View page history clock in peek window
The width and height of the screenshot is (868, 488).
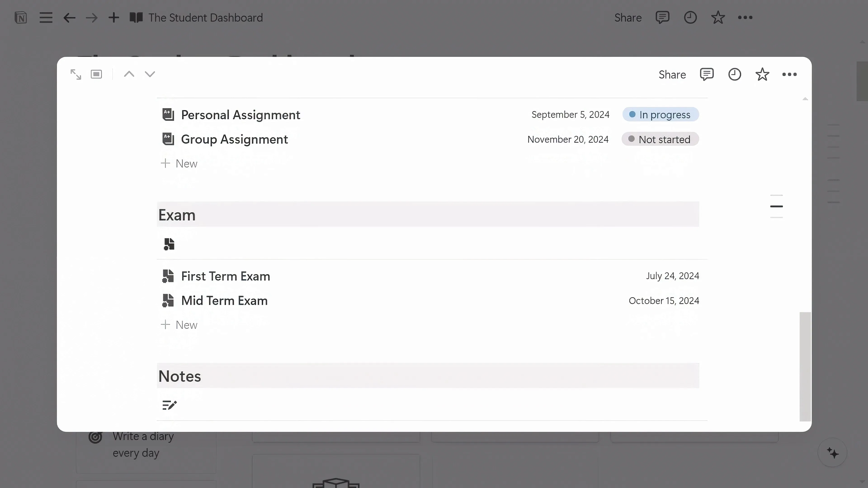(735, 74)
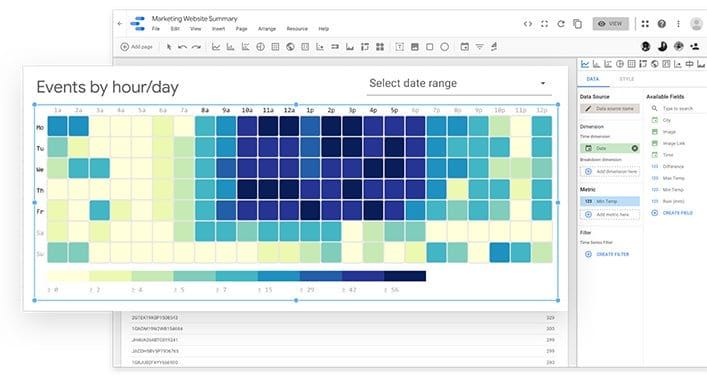
Task: Insert a geo map chart from the toolbar
Action: point(290,47)
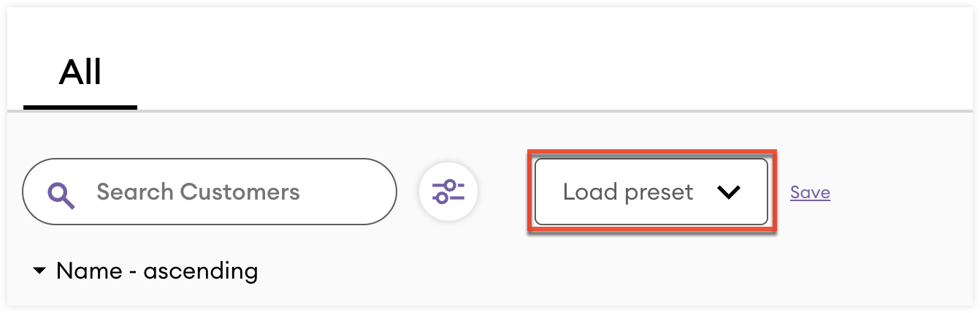Switch to the All tab
The image size is (980, 313).
[x=80, y=73]
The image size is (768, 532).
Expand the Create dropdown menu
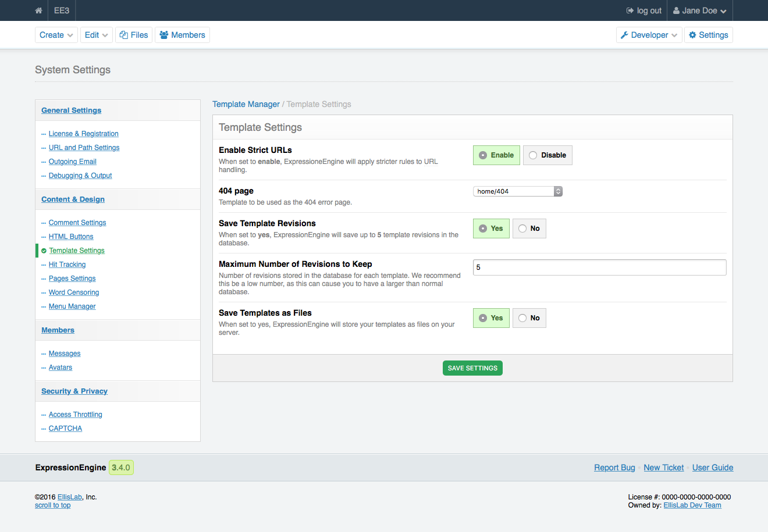pos(56,35)
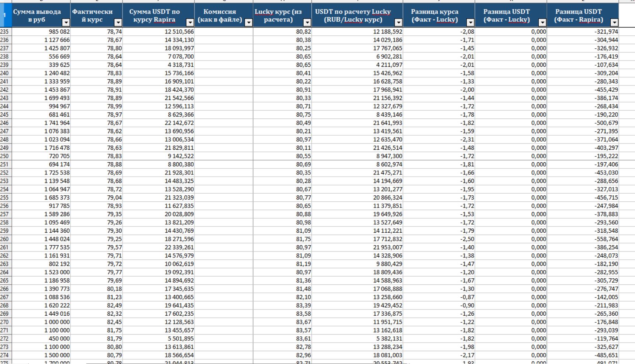This screenshot has width=635, height=364.
Task: Open filter for USDT по расчету Lucky
Action: [398, 22]
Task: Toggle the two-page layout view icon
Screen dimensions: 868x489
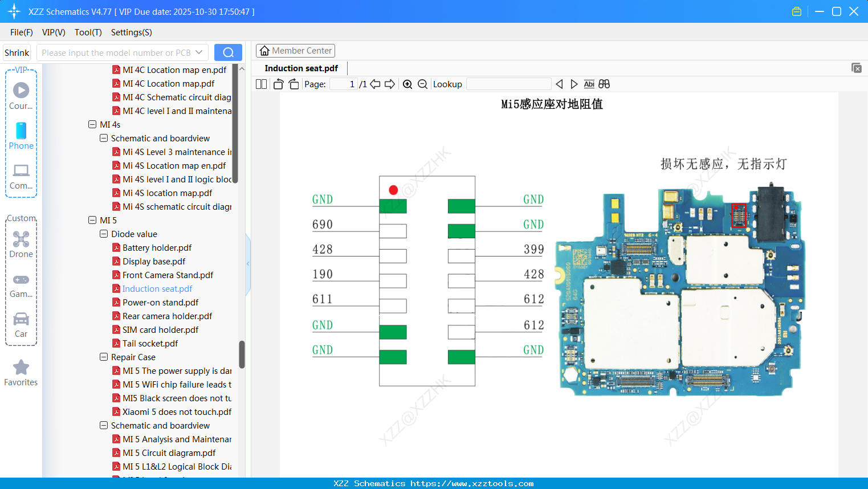Action: click(261, 84)
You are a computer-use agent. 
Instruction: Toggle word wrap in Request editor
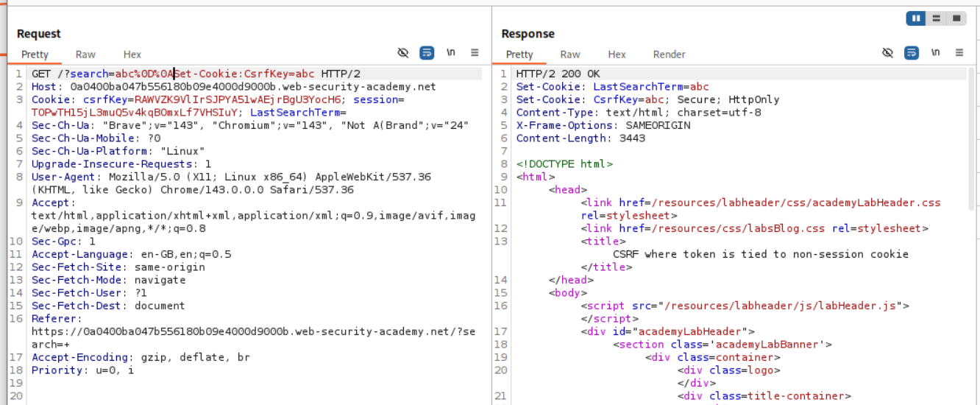(427, 53)
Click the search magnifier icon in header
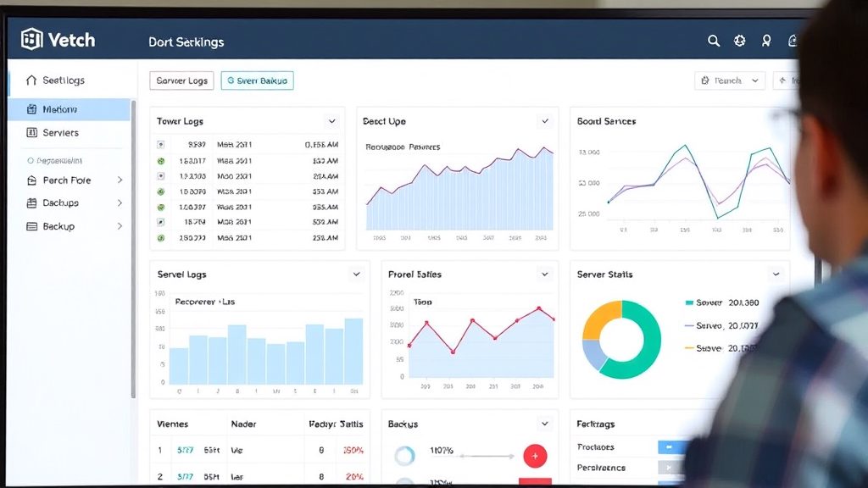This screenshot has height=488, width=868. (x=714, y=41)
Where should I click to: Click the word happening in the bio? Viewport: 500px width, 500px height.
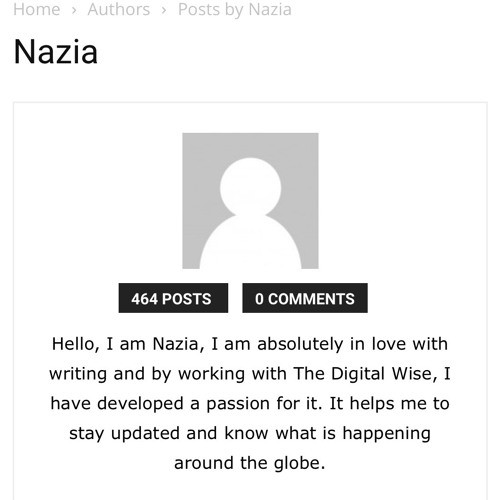pyautogui.click(x=387, y=434)
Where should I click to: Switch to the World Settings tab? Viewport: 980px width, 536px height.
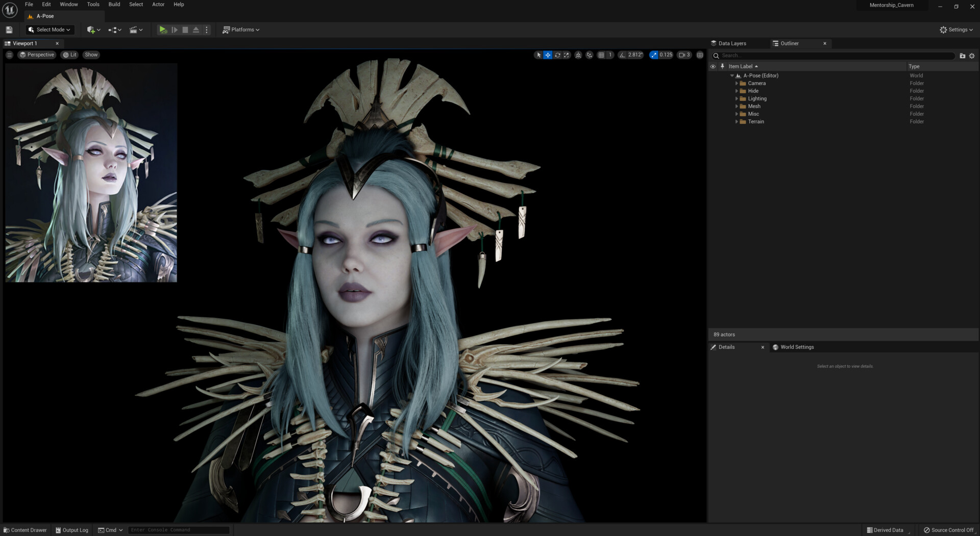click(x=796, y=347)
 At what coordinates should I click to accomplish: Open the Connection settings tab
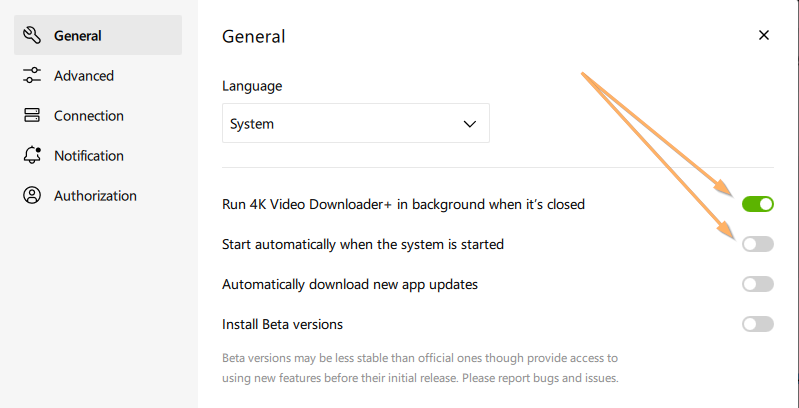pyautogui.click(x=89, y=116)
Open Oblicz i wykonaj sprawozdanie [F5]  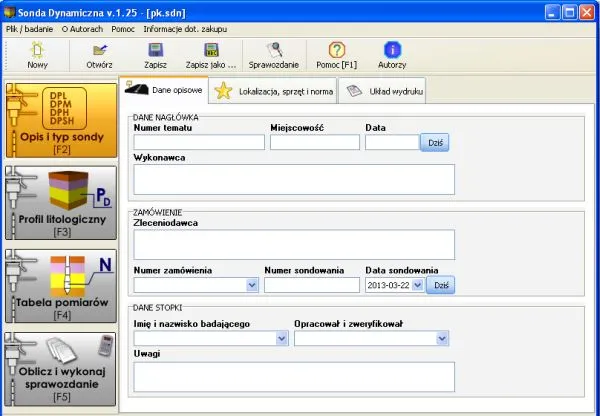(x=59, y=370)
-----
Task to carry out: From the records above, show each line that contains the word "page".

Response box:
View page history clock in peek window
Task: Toggle the two-page layout view icon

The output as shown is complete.